微软也为RTX Spark做了深度优化,Windows调度器能更高效地在20个核心上分配工作负载。这是软硬协同,不是简单的堆料。过去40年你用电脑是启动应用、点击、输入;以后你只需要问,电脑帮你完成。
产品路线图铺到了2030年
老黄这次不玩虚的。从Blackwell架构到Rubin架构再到Feynman架构,桌面、笔记本、工作站的路线图一口气铺到了2030年。首款产品今年秋季上市,华硕、戴尔、惠普、联想、微软Surface、微星都会推出基于RTX Spark的笔记本和台式机。
还有一个细节:DGX Station。768GB内存、20 PetaFLOPS,桌面上能跑万亿参数模型的开发者超算。这个不是给普通人的,但说明英伟达想把AI算力一路从云端铺到桌面。
为什么CUDA进PC这件事很重要
很多人只看到了RTX Spark的硬件参数,没看到背后的战略。CUDA生态在云端AI训练市场占了90%以上,但它和全球15亿台存量PC几乎完全割裂。现在AI正在从训练侧转向推理侧、应用侧,Agent AI时代要来了——英伟达需要一个端侧入口。
RTX Spark就是这个入口。把CUDA塞进PC,让开发者在本地就能跑CUDA生态下的所有东西。这不是卖芯片,是铺生态。
别急着掏钱,先看两件事
第一,价格。RTX Spark定位高端Arm PC,首发产品大概率不便宜。面向专业创作者和高端玩家,离全民普及还有距离。第二,软件兼容性。Arm架构跑Windows一直是老大难问题,微软这次说深度优化了,但实际体验还得等真机。
但方向是对的。AI PC喊了两年,大多数产品只是在现有架构上塞个NPU,实际体验约等于没有。RTX Spark是第一个从芯片级为Agent AI设计的平台。如果这条路走通了,PC行业40年来最大的变革真的来了。
老黄说这次是"从功能手机到智能手机的变革"。话可能有点飘,但东西确实不一样。等秋天真机出来,我第一时间评测。

从数据看:700亿晶体管+128GB统一内存,这不是PC芯片是移动端AI服务器。但关键变量是Arm生态的软件兼容性,这块如果没解决好,再强的硬件也是空中楼阁。
黄仁勋真正的野心不在卖芯片,在把CUDA从云端拽到每一个桌面上。当15亿台PC都能跑CUDA的时候,开发者的选择就不需要讨论了。

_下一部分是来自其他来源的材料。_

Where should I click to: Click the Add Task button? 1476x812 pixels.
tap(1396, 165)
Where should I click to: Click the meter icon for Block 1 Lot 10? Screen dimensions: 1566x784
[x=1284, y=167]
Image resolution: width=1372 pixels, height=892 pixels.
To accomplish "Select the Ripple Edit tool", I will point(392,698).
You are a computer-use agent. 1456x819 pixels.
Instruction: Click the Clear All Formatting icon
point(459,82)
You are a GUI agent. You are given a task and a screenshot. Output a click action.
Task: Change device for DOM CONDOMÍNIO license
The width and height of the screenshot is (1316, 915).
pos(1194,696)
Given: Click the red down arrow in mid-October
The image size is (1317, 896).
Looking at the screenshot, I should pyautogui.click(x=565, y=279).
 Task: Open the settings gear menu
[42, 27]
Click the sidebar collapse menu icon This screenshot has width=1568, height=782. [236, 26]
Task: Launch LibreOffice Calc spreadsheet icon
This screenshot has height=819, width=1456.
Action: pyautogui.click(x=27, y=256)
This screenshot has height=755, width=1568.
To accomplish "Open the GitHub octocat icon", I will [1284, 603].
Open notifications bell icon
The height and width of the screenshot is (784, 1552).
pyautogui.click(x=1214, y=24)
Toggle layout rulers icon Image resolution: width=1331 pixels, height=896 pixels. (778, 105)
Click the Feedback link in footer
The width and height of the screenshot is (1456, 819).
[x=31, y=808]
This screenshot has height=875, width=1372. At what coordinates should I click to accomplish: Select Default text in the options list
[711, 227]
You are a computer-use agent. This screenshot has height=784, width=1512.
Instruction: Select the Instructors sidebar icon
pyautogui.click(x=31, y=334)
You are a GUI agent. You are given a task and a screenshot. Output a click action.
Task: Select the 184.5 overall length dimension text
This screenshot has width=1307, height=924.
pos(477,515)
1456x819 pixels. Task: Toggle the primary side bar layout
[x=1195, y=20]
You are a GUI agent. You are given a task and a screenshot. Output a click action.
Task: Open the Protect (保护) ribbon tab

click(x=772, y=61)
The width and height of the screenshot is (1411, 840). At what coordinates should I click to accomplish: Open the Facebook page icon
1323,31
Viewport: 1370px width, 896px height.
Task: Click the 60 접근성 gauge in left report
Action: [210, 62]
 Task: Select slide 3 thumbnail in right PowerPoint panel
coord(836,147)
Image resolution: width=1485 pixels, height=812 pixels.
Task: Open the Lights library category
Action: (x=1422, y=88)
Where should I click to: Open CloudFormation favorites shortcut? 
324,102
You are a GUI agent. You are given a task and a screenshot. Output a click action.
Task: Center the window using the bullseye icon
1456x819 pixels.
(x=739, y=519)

如果RTX Spark真能让我在本地跑大模型Agent,那我摸鱼的技术含量就更高了。老板:"你在干嘛?"我:"调参。"?
128GB统一内存这个设计很关键。传统PC架构CPU内存+GPU显存割裂,跑大模型数据来回搬运是性能黑洞。统一内存架构已经把Mac的M系列证明了是对的路线。
最让我兴奋的是那个Agent自己操作建模软件的演示。如果以后做3D渲染不用手动调参数,只要跟AI说想要什么风格,创作效率能翻好几倍?